As exemplified by Jed Brown's answer to Costs of lookups versus calculations, using vectorized vs non-vectorized floating point operations results in much faster code. Many modern compilers claim that they can perform automatic vectorization. How do I which parts of my code are being successfully vectorized?
Asked
Active
Viewed 4,594 times
3 Answers
10
With the Intel compiler of any modern vintage, -O3 -vec-report3. Optimization level three guarantees that it's trying to vectorize, and the vector report will tell you what it's doing.
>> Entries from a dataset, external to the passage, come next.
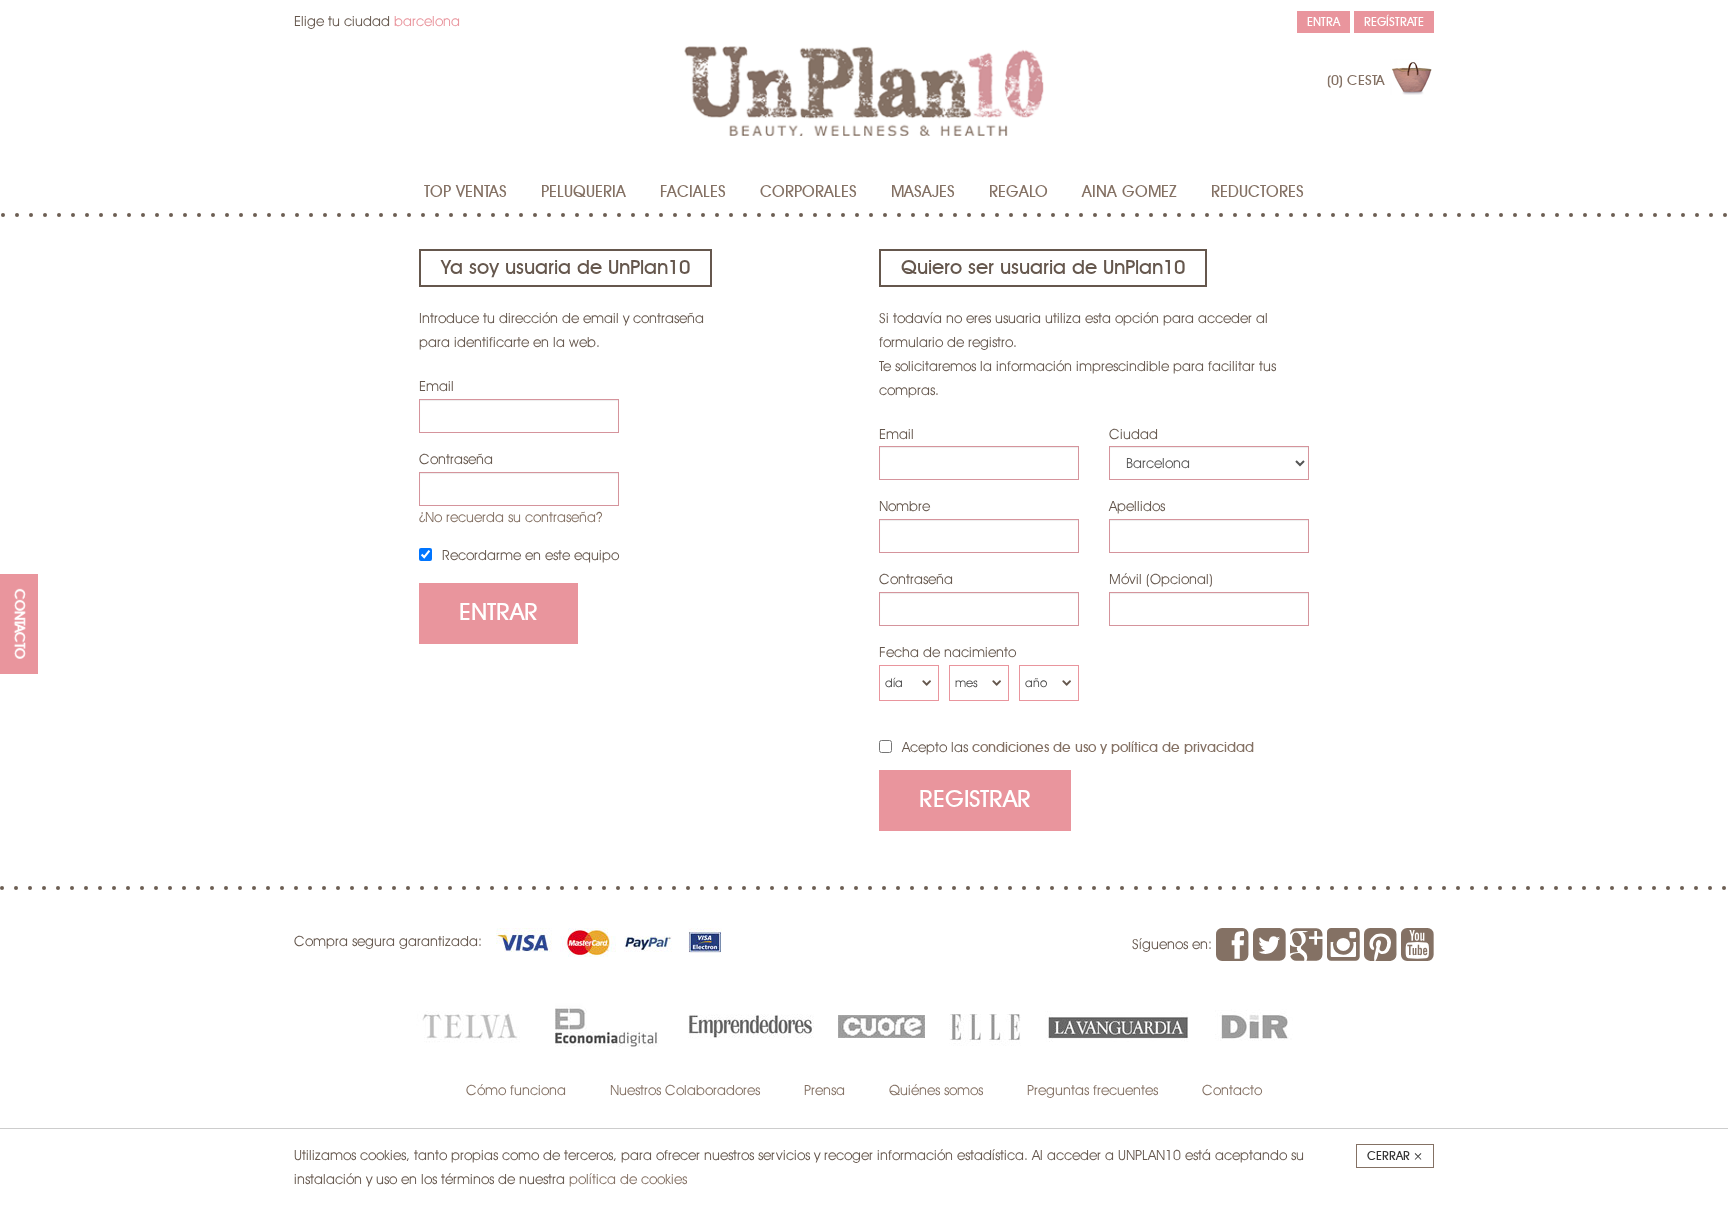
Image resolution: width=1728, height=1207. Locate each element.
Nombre (904, 506)
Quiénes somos (936, 1090)
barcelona (427, 21)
The GNU page on vectorization says that it's on by default at optimization level 3, but I can't find the equivalent of vec-report.
Bill Barth
- 10,905
- 1
- 21
- 39
-
Thanks for the quick response. I didn't know about -vec-report3. Do you have a compiler preference when it comes to this type of thing (automatic vectorization)? – Matthew Emmett Jun 13 '12 at 19:54
-
Intel compilers are really good, but only for intel chips. You just have to add all the right pragmas (#pragma ivdep is easiest) GCC 4.7 has gotten a lot better but looking over some code with a colleague it still has bugs (like no vectorization inside openmp pragmas). – aterrel Jun 13 '12 at 20:44
-
1I would advise double checking how the Intel compiler does with vectorization on AMD chips. I'm not 100% sure that the problems of old still exist. – Bill Barth Jun 13 '12 at 22:18
-
2@BillBarth Yes, still an issue. See the Optimization Notice (in many place, e.g. http://software.intel.com/sites/products/collateral/hpc/compilers/intel_linux_compiler_compatibility_with_gnu_compilers.pdf). AMD won the court battle requiring Intel to disclose that they are anti-competitive, not to make them stop being. http://en.wikipedia.org/wiki/Intel_C%2B%2B_Compiler#Criticism Agner Fog on workarounds: http://www.agner.org/optimize/blog/read.php?i=49 – Jed Brown Jun 14 '12 at 13:28
-
@JedBrown, sure SSE is still weird, but what's the story with AVX? Those links indicate that things should be fine (since both companies implement AVX), but I haven't tested it on a Bulldozer machine. – Bill Barth Jun 14 '12 at 18:07
-
"Intel does not guarantee the availability, functionality, or effectiveness of any optimization on microprocessors not manufactured by Intel. Microprocessor-dependent optimizations in this product are intended for use with Intel microprocessors." Sounds to me like they are committed to making slow code on all hardware not manufactured by Intel. A have not heard of any evidence that it can produce good code for non-Intel, and I've seen it generate extremely bad code for non-Intel (not restricted to numerical code). – Jed Brown Jun 14 '12 at 21:07
-
I can confirm that Intel 12.1 is inserting code in binaries that checks cpuids and refuses to run AVX code on an AMD Interlagos processor. I don't know if it should be able to support it, or if the binary would run without the cpuid check. – Bill Barth Jun 15 '12 at 19:13
8
Within the GNU compiler collection, you have the option -ftree-vectorizer-verbose=n where n is a number between 0 and 6 which will print information similar to icc/ifort.
Pedro
- 9,573
- 1
- 36
- 45
5
With GNU compilers, adding -Wa,-ahl=asm.s will dump the generated assembly code to asm.s.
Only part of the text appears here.